Она стояла, опираясь о стол президиума, и на диво просто, доходчиво говорила о задачах Союза домашней прислуги. Этот союз должен объединить десятки тысяч людей самых разнообразных специальностей: лакеев, горничных, кухарок, поваров, истопников, нянь, кормилиц — словом, всю мужскую и женскую прислугу, обслуживающую хозяев. Что же касается дворников, то Инесса советовала пока в союз их не принимать, а в дальнейшем будет видно. В заключение она призывала готовиться к забастовке и разрабатывать требования к хозяевам об улучшении жизни домашних работниц, о вежливом обращении, о сокращении рабочего дня, о праздниках и т. п. Ее слушали с напряженным вниманием, с радостными улыбками, одобрительно кивали головами.
Я подошел наконец к столу президиума.
Елена Егоровна обрадовалась:
— От комитета прислали? От большевиков? Так я и знала. Сейчас тут выступят от других партий, а ты давай после всех, только покрепче и попроще, чтобы за сердце хватало.
Я согласился и поздоровался с Седым. Он не сразу узнал меня, пришлось напомнить о встрече в штабе МК. Седой встал с довольным видом.
— Ты пришел очень кстати: я, значит, могу и не выступать здесь. Устал смертельно, четвертый митинг провожу… Да, вот письмо из зала подали. Прочти, пожалуйста, а я пойду.
И он вышел из-за стола, посадив на место председателя Елену Егоровну. Та спокойно приняла бразды правления, как будто для нее это было привычным делом. Вот тебе и кухарка!
«Помогите нам сделать забастовку!»
Я устроился у стола президиума по соседству с Инессой Арманд.
Она улыбнулась мне, как старому знакомому, и, кивнув головой в сторону собрания, шепнула:
— Вы понимаете, что здесь происходит? Люди растут на глазах! Поднимают головы самые отсталые, самые униженные!
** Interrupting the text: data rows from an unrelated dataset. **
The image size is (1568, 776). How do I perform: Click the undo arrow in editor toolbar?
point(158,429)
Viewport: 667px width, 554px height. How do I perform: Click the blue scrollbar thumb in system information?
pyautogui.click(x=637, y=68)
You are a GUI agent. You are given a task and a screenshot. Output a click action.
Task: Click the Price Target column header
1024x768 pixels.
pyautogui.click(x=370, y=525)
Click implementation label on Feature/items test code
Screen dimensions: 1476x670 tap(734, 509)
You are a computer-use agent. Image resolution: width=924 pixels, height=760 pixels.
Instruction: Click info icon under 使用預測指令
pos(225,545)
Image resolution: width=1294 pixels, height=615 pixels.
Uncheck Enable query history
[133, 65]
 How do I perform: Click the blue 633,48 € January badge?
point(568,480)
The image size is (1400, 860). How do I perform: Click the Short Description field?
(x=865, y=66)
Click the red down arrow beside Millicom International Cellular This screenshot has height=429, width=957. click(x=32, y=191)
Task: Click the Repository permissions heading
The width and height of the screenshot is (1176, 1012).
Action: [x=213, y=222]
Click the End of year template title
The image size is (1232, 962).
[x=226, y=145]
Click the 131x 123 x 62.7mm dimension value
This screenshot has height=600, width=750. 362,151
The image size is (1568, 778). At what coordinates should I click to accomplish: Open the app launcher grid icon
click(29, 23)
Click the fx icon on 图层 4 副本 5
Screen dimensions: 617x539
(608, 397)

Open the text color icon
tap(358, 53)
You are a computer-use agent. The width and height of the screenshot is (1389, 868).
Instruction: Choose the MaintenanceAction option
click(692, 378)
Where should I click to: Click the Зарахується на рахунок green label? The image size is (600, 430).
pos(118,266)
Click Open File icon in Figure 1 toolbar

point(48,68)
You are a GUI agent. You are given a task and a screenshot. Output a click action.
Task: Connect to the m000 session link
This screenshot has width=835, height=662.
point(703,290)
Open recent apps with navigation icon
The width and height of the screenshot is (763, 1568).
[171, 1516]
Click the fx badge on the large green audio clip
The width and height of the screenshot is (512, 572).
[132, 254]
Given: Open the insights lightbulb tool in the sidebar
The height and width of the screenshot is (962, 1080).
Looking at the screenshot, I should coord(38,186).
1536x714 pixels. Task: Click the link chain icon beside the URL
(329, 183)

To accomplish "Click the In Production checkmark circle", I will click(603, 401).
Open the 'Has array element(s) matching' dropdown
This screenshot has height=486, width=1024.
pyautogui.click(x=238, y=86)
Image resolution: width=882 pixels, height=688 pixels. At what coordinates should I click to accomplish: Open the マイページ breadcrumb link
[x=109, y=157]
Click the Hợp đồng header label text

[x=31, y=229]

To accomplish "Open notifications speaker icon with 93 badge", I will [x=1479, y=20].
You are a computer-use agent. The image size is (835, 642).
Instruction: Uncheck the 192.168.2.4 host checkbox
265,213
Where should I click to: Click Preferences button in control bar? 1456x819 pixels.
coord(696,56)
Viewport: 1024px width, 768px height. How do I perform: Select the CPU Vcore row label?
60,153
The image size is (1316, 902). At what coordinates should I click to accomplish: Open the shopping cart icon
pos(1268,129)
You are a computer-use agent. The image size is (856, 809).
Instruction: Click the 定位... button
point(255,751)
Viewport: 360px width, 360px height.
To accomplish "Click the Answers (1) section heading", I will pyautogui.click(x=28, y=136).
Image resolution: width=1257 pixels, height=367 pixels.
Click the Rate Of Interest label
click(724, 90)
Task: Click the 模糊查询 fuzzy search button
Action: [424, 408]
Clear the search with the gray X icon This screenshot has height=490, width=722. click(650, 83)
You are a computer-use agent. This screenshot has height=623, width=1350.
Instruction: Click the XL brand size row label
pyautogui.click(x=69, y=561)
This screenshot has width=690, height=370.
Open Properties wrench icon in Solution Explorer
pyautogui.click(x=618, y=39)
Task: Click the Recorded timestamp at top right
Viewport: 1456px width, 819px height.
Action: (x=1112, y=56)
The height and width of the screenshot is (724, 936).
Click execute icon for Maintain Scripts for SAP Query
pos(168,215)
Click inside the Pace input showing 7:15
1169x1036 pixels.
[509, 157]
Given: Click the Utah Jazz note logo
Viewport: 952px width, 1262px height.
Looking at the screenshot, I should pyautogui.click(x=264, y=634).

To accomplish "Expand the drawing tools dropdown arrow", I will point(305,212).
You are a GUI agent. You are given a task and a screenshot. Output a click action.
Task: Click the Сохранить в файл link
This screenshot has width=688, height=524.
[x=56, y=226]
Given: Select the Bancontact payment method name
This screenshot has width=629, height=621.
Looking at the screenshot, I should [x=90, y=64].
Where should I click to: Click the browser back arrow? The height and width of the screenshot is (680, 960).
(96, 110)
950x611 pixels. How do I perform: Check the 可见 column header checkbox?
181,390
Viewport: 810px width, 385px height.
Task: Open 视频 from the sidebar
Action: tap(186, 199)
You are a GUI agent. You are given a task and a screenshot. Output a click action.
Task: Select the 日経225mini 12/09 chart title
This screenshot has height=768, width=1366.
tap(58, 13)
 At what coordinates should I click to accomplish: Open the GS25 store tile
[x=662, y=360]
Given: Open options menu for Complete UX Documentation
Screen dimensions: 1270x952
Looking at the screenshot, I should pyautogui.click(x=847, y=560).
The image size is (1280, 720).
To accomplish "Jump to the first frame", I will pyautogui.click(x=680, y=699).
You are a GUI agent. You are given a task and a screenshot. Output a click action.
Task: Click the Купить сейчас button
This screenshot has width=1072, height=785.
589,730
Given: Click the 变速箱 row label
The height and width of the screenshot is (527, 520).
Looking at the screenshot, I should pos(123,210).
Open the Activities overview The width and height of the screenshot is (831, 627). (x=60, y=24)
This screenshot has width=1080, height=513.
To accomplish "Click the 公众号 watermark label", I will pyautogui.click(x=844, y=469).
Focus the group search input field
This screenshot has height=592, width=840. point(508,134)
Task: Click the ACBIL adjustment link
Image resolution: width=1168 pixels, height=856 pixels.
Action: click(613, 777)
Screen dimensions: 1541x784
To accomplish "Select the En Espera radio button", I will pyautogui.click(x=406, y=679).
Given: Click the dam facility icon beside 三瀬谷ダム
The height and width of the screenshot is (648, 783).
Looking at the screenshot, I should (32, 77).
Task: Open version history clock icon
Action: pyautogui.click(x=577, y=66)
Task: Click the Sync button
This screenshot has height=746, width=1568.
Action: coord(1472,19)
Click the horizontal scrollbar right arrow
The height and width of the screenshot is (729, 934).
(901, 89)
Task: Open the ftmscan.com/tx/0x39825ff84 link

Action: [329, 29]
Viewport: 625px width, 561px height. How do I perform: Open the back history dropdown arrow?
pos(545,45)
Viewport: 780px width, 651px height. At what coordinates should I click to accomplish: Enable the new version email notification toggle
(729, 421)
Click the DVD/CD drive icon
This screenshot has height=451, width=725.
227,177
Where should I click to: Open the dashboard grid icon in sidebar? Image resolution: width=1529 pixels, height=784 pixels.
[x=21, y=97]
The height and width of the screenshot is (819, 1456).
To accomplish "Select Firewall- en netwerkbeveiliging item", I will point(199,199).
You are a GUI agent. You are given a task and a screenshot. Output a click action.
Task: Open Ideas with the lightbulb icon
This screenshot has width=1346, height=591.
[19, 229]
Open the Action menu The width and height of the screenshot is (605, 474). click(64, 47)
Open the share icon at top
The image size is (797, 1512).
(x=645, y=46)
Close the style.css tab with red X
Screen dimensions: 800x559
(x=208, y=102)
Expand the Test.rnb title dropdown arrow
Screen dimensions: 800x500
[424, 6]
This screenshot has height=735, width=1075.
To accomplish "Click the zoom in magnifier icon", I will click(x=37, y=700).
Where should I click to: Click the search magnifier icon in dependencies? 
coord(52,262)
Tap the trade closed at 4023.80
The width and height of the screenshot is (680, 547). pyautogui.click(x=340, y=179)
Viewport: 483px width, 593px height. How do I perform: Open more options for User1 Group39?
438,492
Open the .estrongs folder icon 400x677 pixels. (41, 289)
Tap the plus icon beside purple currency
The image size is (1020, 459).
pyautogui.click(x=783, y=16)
Нет, я еще не мог как следует осмыслить все, что увидел и услышал в этой буйной аудитории. Для меня все было удивительно и неожиданно!
Между тем на трибуну один за другим стали выходить ораторы от разных партий и союзов: от меньшевиков, от эсеров, анархистов, Союза женского равноправия и других. Однако никто из них не призывал ни к забастовке, ни тем более к вооруженному восстанию. Значит, все считают невозможным выдвигать боевые политические лозунги в такой отсталой аудитории.
Я заволновался еще больше: не окажется ли выстрелом в воздух мое первое выступление в Москве? Но что это за письмо, переданное мне Седым?
Присев за спинами Инессы Арманд и Елены Егоровны, я наспех пробежал его глазами. Письмо было написано мелким, бисерным почерком.
«Товарищ студент!
Я — горничная. С забастовкой согласна, готова начать хоть сегодня. А вот насчет восьмичасового рабочего дня у нас не получится. Утром надо одеть и причесать барыню, почистить костюм барина, услужить всему семейству за завтраком, обедом и ужином, а в промежутках чай да кофей. Потом надо убрать всю квартиру, а у них восемь комнат. Вечером, глядишь, надо еще раз одеть барыню — в гости собирается, потом раздеть и спать уложить. Им ведь плевать на наше время. Как же тут уложишься в восемь часов? Нам и двенадцати мало».